Follow-up after treatment for breast cancer. The Steering Committee on Clinical Practice Guidelines for the Care and Treatment of Breast Cancer.

[No authors listed]



To assist patients and their physicians in arriving at the most effective follow-up strategy after treatment for breast cancer.


Survival, metastasis-free survival, local recurrence, quality of life.


Evidence was based on a literature review using MEDLINE for the years 1991 to 1996, references cited in reviews and consensus conference proceedings.

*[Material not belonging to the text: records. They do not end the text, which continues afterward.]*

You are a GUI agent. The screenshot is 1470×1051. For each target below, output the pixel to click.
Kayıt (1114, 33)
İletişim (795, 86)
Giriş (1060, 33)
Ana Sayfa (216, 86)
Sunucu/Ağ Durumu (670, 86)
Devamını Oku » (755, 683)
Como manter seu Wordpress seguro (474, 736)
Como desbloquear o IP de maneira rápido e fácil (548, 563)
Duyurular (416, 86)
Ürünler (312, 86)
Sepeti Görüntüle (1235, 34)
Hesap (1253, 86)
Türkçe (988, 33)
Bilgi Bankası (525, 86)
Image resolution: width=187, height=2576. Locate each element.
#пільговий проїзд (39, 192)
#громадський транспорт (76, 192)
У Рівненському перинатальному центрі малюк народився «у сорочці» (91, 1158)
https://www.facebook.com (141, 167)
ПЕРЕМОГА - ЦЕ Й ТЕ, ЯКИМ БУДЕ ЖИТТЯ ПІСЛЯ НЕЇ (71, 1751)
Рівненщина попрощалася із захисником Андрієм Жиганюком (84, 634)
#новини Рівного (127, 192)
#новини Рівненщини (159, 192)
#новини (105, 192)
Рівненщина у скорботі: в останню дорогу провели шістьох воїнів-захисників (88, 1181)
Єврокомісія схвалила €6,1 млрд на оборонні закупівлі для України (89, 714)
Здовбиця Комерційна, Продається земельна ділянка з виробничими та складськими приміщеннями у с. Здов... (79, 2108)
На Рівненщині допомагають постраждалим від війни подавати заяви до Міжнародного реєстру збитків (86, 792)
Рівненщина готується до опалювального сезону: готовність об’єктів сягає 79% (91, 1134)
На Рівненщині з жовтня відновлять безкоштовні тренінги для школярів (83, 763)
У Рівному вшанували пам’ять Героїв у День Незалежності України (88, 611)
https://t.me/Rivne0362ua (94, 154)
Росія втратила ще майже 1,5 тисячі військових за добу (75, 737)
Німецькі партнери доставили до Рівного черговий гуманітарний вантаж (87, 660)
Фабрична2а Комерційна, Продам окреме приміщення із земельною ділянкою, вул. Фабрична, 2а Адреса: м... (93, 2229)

All patients who have completed their primary treatment for breast cancer should have regular follow-up surveillance. The frequency of follow-up visits should be adjusted according to individual patient's needs. The following issues and schedule should be considered: (a) The need to discuss and manage early side effects of therapy, plan a follow-up program and provide general support. (This visit is usually scheduled 4 to 6 weeks after therapy.) (b) The need to establish a post-treatment baseline, detect early recurrences and teach breast self-examination. (This visit is usually 4 to 6 months after therapy.) (c) The need for regular physical and mammographic examination to detect potentially curable disease. (These examinations should be at approximately 1-year intervals indefinitely thereafter.) (d) The need to provide support and counselling may require additional visits for some women, particularly for the first few years. (e) If metastases develop, the frequency of visits must be determined by the symptoms, course of disease and need for further treatment. All visits should include a medical history. For women who are taking tamoxifen, it is important to ask about vaginal bleeding. Physical examination should include both breasts, regional lymph nodes, chest wall and abdomen. The arms should be examined for lymphedema. Annual visits should include mammographic examination. Routine laboratory and radiographic investigations should not be carried out for the purpose of detecting distant metastases. Patients should be encouraged to report new, persistent symptoms promptly, without waiting for the next scheduled appointment. Breast self-examination should be taught to those women who wish to carry it out. Psychosocial support should be encouraged and facilitated. Participation in clinical trials should be facilitated and encouraged. The responsibility for follow-up care should be formally allocated to a single physician, with the patient participating as much as possible. The patients should always be fully informed of these arrangements. Communication between all members of the therapeutic team must be ensured to avoid duplication of visits and tests.


Successive reviews and revisions of this document were carried out by a writing committee, expert primary reviewers, secondary reviewers from across Canada, and by the Steering Committee. This final version reflects a substantial consensus of all individuals involved. This guideline has been reviewed and approved by the Canadian Association of Radiation Oncologists.